▶ _Consigne_
Répondez brièvement d'après l'article.
(a) Dans quel numéro de Plein droit et à quelle date l'article a-t-il paru ?
(b) Quand s'est tenu le colloque dont est issu le dossier ?
(c) Que désigne le sigle ASE ?

▶ _Article_
────────────────

Mineurs Mal Accompagnés

Article extrait du Plein droit n° 133, juin 2022

Publication du GISTI

Pousser la porte… et ensuite ?

Lisa Carayon, Julie Mattiussi et Arthur Vuattoux

Maîtresses de conférences, droit, Sorbonne Paris Nord, Iris ; droit, Université de Haute-Alsace, Cerdacc ; sociologie, Sorbonne Paris Nord, Iris

Que se passe-t-il après l’évaluation de la minorité ? Après ce moment de tri qui longtemps concentra le regard du public et les protestations des organisations militantes ? Que se passe-t- il après les entretiens, les expertises documentaires, les tests osseux ? Que se passe-t-il après qu’un mineur isolé étranger (MIE) est reconnu comme tel et pris en charge par l’Aide sociale à l’enfance (ASE) ? L’objet de ce dossier, issu d’un colloque tenu en janvier 2021 [1], est d’explorer cet après : les modalités de prise en charge de ces mineurs [2], l’impact de leur présence sur le travail des personnes qui les accompagnent, la gestion de leur scolarité et de leur accompagnement psychique. Dans une perspective tantôt historique, tantôt comparatiste, il s’agit d’examiner toute la complexité de cette période qui apparaît parfois comme l’aboutissement d’un parcours migratoire alors qu’il n’en est qu’une étape. Mais pour comprendre tout l’enjeu de cet après, il convient de rappeler les débats qui entourent la prise en charge de ces jeunes par l’ASE.

────────────────

[Enregistrements extraits d'une collection]
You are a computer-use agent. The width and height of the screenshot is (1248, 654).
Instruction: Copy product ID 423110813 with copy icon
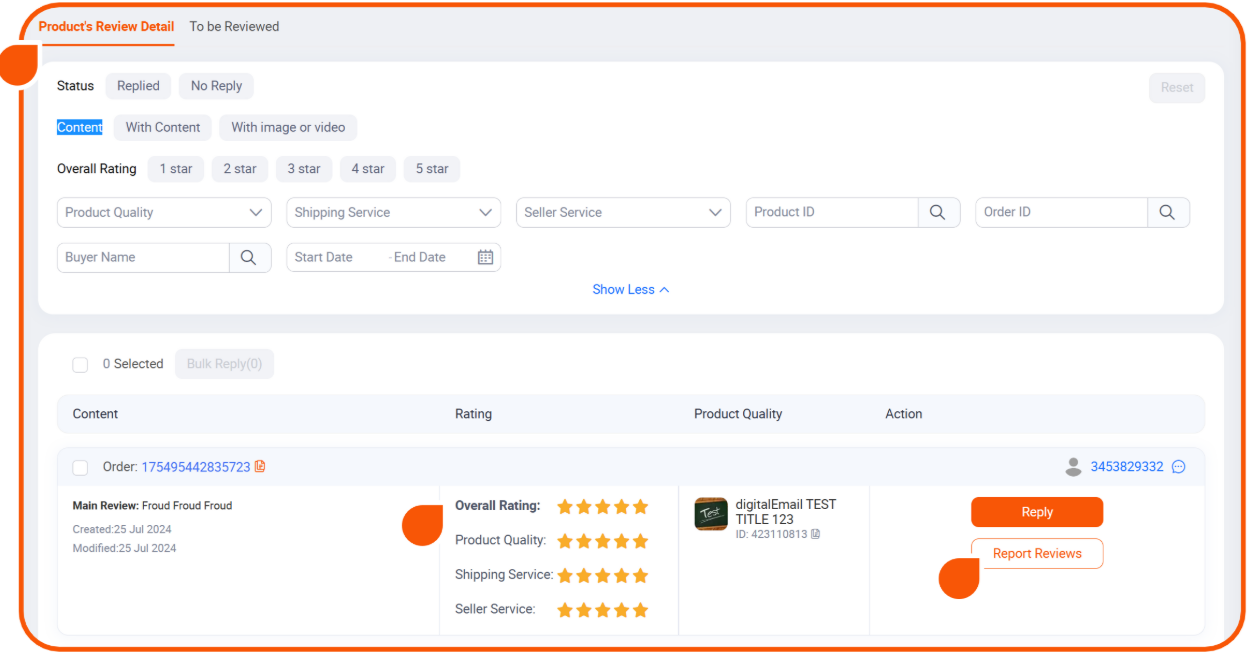[816, 534]
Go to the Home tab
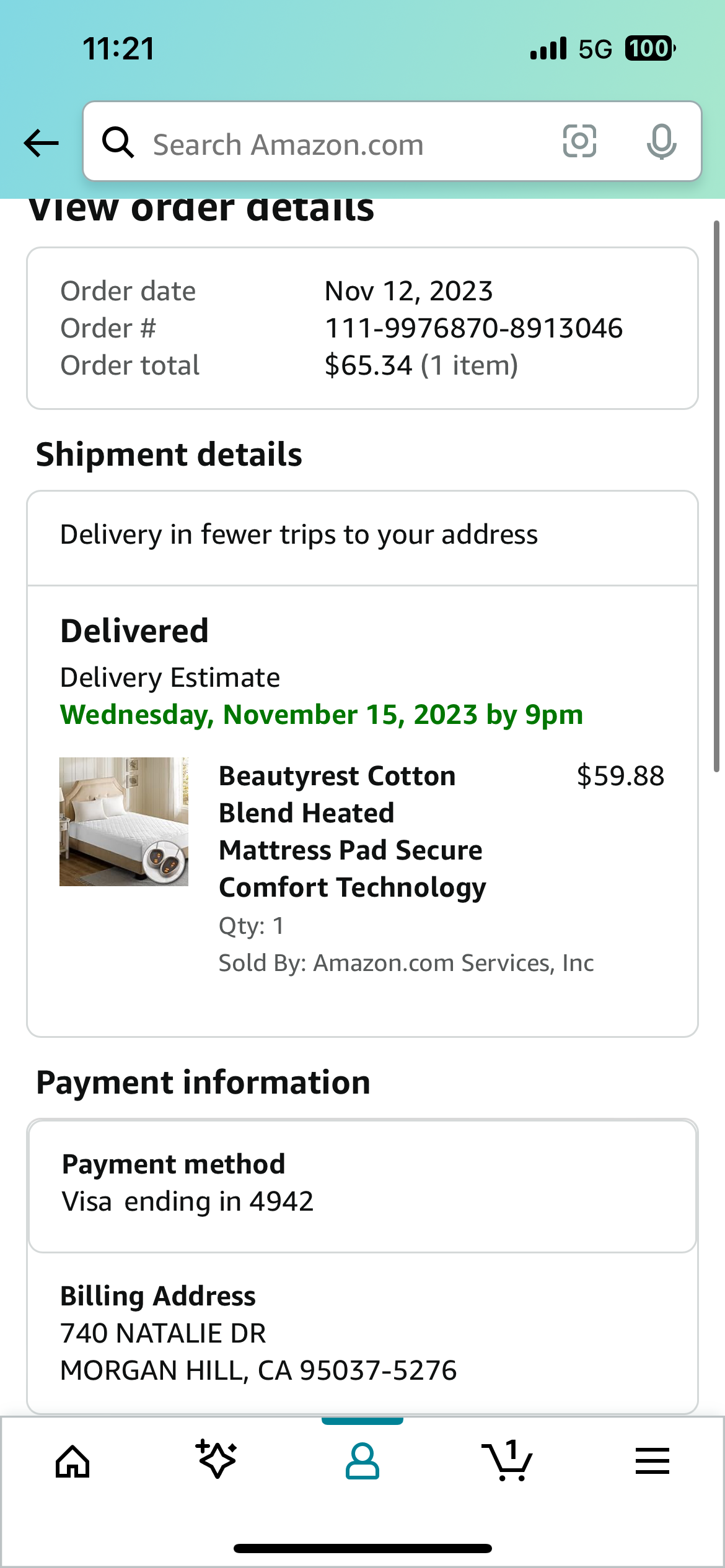The width and height of the screenshot is (725, 1568). pos(72,1461)
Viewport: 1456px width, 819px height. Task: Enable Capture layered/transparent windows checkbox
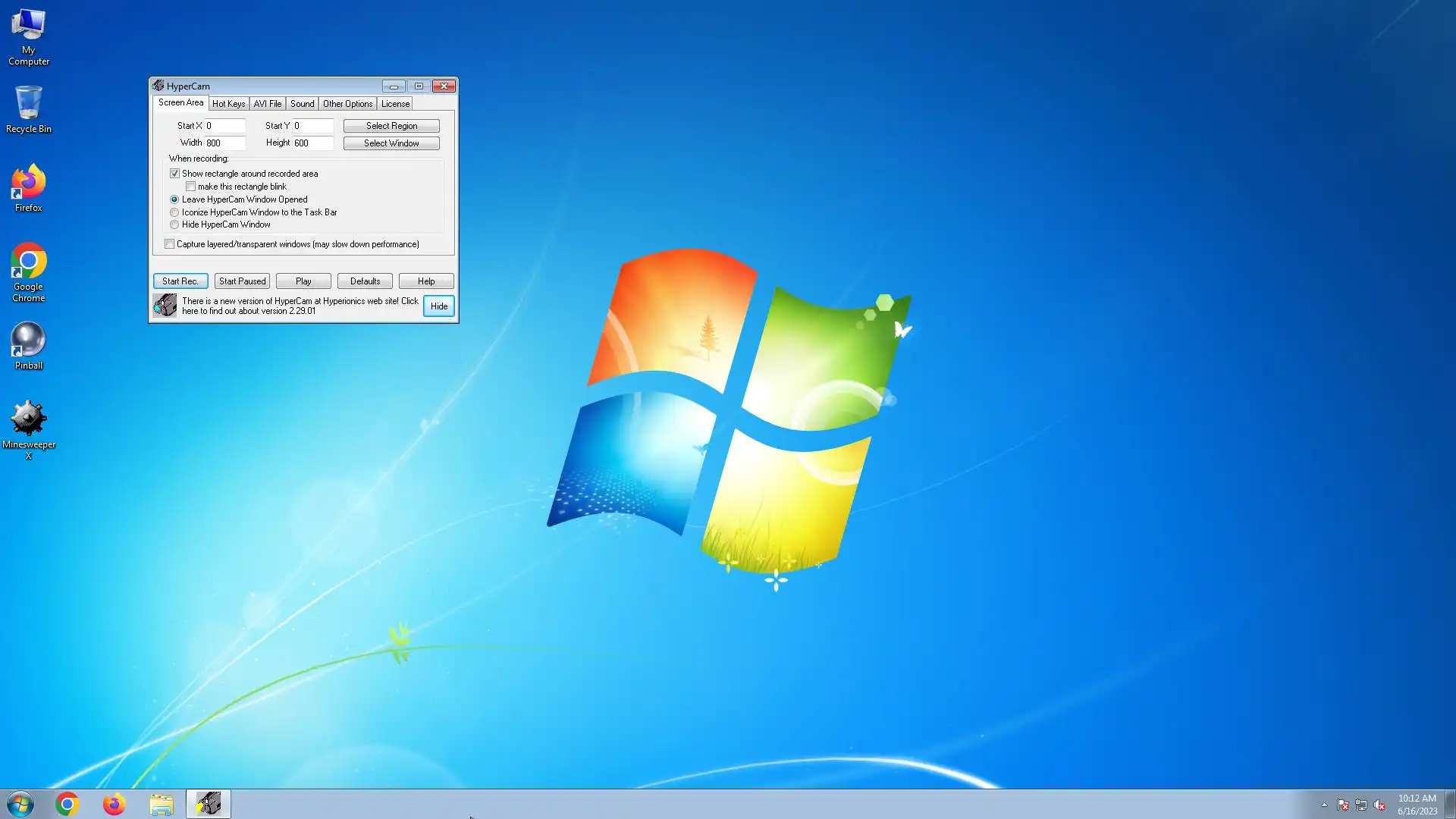[170, 244]
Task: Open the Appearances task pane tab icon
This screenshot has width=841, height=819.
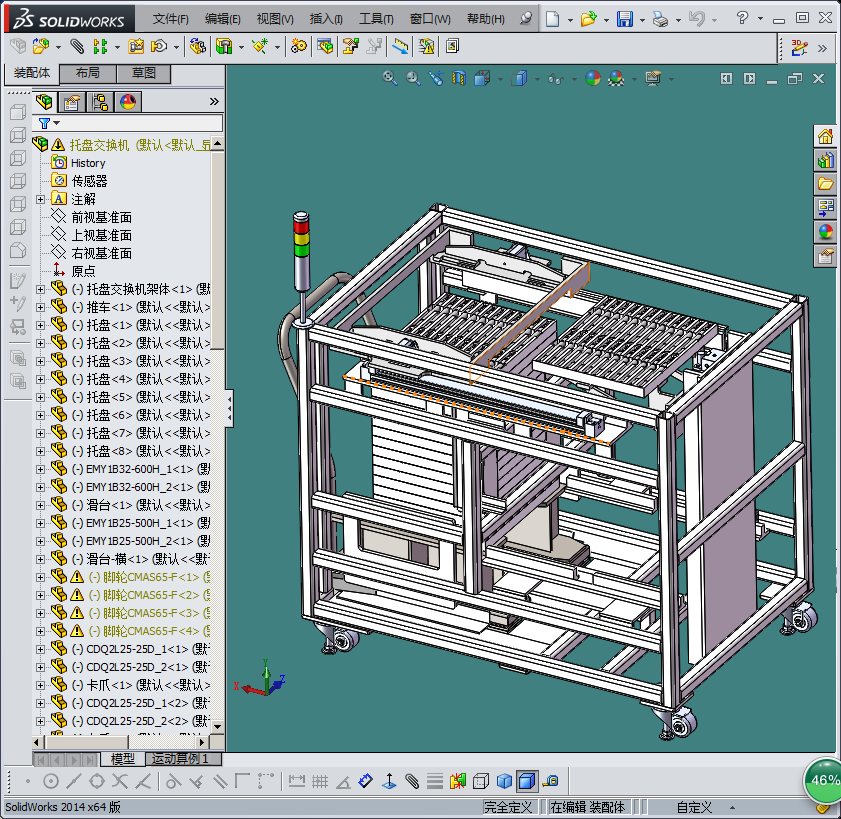Action: pyautogui.click(x=825, y=232)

────────────────

▶ _Réponse attendue_
(a) Dans le n° 133, en juin 2022.
(b) En janvier 2021.
(c) L'Aide sociale à l'enfance.